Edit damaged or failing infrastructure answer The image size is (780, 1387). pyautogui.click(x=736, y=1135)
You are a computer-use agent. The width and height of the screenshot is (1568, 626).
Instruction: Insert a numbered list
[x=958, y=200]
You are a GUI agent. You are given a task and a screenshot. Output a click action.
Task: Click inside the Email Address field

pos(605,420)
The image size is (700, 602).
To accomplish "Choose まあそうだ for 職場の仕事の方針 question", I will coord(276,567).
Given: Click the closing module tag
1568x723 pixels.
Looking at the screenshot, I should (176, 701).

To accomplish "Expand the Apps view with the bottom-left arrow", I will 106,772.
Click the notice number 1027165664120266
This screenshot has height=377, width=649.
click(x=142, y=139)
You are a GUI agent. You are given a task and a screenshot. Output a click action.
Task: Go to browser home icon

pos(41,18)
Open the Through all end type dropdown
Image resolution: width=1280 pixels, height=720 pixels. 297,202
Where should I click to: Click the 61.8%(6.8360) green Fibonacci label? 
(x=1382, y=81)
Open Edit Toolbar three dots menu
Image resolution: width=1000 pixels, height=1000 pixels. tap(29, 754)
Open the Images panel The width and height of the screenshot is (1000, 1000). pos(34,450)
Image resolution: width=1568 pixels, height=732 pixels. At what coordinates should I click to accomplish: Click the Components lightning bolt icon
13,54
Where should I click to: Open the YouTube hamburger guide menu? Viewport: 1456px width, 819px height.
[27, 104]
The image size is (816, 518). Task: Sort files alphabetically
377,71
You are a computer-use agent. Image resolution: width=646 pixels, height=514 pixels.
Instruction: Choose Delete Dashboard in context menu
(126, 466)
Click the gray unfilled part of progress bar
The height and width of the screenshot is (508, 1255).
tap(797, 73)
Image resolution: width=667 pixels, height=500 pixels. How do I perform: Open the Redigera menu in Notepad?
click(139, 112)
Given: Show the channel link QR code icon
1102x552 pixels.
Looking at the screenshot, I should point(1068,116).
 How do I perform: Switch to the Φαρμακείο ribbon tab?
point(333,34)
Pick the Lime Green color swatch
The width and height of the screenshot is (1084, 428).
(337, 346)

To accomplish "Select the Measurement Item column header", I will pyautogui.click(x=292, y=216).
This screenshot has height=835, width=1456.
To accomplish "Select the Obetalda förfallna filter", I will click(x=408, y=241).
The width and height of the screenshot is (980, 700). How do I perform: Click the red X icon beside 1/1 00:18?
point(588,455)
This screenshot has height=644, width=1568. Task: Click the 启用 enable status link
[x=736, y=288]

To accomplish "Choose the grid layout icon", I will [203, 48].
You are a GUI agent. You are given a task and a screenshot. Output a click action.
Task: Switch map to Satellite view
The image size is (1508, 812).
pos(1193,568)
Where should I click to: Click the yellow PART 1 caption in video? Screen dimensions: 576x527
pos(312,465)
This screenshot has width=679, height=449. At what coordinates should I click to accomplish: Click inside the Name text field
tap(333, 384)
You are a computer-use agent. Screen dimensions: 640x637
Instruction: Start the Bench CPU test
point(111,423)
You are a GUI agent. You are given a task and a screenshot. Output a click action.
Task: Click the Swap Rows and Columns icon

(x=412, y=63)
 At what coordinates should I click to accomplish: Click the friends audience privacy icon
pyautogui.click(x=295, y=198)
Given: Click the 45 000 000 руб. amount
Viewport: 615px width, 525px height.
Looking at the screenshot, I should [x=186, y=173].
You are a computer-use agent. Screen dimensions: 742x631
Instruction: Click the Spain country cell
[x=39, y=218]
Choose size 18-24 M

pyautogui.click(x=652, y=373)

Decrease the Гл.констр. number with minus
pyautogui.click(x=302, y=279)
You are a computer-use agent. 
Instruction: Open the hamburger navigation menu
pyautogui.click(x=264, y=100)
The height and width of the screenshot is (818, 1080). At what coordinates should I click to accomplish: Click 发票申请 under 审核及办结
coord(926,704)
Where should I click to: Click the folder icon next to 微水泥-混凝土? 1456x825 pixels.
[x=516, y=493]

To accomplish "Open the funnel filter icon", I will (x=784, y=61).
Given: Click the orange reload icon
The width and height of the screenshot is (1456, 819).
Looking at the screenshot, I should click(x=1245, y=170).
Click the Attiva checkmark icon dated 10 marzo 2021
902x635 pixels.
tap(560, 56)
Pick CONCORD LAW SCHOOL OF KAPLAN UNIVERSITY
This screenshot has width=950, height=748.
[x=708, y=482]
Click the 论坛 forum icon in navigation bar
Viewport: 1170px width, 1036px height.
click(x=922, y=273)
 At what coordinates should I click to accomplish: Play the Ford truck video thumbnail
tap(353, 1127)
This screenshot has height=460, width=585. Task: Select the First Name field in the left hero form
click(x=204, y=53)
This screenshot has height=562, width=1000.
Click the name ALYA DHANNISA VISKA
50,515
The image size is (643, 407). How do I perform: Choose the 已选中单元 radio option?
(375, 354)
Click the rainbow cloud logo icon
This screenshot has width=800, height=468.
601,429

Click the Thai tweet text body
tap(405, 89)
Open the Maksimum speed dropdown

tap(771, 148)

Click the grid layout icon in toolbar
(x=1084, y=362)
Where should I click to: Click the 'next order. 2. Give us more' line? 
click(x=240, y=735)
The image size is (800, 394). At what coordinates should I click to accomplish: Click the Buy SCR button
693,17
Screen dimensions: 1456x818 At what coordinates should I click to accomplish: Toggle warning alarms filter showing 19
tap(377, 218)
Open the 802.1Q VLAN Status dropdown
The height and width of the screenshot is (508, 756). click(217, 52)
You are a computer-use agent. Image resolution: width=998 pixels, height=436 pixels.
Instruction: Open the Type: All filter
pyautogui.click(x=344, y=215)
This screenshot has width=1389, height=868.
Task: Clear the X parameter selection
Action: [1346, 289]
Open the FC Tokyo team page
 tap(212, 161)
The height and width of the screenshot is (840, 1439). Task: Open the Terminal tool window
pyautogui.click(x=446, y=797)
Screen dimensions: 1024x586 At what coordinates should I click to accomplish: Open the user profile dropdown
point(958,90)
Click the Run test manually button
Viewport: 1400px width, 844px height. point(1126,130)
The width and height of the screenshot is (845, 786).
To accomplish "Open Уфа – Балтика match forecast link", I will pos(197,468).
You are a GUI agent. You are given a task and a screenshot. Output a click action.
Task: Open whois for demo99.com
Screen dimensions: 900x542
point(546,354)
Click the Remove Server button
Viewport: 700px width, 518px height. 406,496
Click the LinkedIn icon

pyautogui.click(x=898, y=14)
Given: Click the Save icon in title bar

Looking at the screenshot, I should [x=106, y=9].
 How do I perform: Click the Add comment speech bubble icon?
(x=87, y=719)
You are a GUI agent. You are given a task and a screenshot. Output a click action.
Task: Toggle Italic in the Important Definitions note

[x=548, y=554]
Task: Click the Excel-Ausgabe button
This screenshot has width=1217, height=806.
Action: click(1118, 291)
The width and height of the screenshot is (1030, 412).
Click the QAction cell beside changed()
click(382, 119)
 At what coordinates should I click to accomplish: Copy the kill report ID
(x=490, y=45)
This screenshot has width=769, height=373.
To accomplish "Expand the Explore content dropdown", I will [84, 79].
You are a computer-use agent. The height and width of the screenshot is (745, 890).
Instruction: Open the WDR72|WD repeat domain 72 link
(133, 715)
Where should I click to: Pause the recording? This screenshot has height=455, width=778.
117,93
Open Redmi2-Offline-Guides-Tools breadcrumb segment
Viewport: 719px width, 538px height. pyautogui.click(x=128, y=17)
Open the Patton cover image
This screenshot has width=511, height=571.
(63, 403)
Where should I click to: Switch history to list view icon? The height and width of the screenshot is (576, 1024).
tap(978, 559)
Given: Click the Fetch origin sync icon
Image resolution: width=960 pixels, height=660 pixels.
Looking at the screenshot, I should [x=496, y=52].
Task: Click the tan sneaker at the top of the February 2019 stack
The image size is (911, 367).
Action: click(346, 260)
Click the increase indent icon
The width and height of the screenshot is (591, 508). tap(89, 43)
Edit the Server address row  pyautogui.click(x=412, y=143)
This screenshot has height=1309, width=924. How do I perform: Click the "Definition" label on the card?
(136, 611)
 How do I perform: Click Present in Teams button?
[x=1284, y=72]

------------------------------------

**What the exercise asks:** Rewrite the items starting at the line containing "Click the grid layout icon in toolbar" and ending at the line containing "Action: click(1118, 291)", swapping "Remove Server" for "Delete Server" and keeping everything else the same.

**The result:**
Click the grid layout icon in toolbar
(x=1084, y=362)
Where should I click to: Click the 'next order. 2. Give us more' line? 
click(x=240, y=735)
The image size is (800, 394). At what coordinates should I click to accomplish: Click the Buy SCR button
693,17
Screen dimensions: 1456x818 At what coordinates should I click to accomplish: Toggle warning alarms filter showing 19
tap(377, 218)
Open the 802.1Q VLAN Status dropdown
The height and width of the screenshot is (508, 756). click(217, 52)
You are a computer-use agent. Image resolution: width=998 pixels, height=436 pixels.
Instruction: Open the Type: All filter
pyautogui.click(x=344, y=215)
This screenshot has width=1389, height=868.
Task: Clear the X parameter selection
Action: [1346, 289]
Open the FC Tokyo team page
 tap(212, 161)
The height and width of the screenshot is (840, 1439). Task: Open the Terminal tool window
pyautogui.click(x=446, y=797)
Screen dimensions: 1024x586 At what coordinates should I click to accomplish: Open the user profile dropdown
point(958,90)
Click the Run test manually button
Viewport: 1400px width, 844px height. point(1126,130)
The width and height of the screenshot is (845, 786).
To accomplish "Open Уфа – Балтика match forecast link", I will pos(197,468).
You are a GUI agent. You are given a task and a screenshot. Output a click action.
Task: Open whois for demo99.com
Screen dimensions: 900x542
point(546,354)
Click the Delete Server button
Viewport: 700px width, 518px height. 406,496
Click the LinkedIn icon

pyautogui.click(x=898, y=14)
Given: Click the Save icon in title bar

Looking at the screenshot, I should [x=106, y=9].
 How do I perform: Click the Add comment speech bubble icon?
(x=87, y=719)
You are a GUI agent. You are given a task and a screenshot. Output a click action.
Task: Toggle Italic in the Important Definitions note

[x=548, y=554]
Task: Click the Excel-Ausgabe button
This screenshot has width=1217, height=806.
Action: click(1118, 291)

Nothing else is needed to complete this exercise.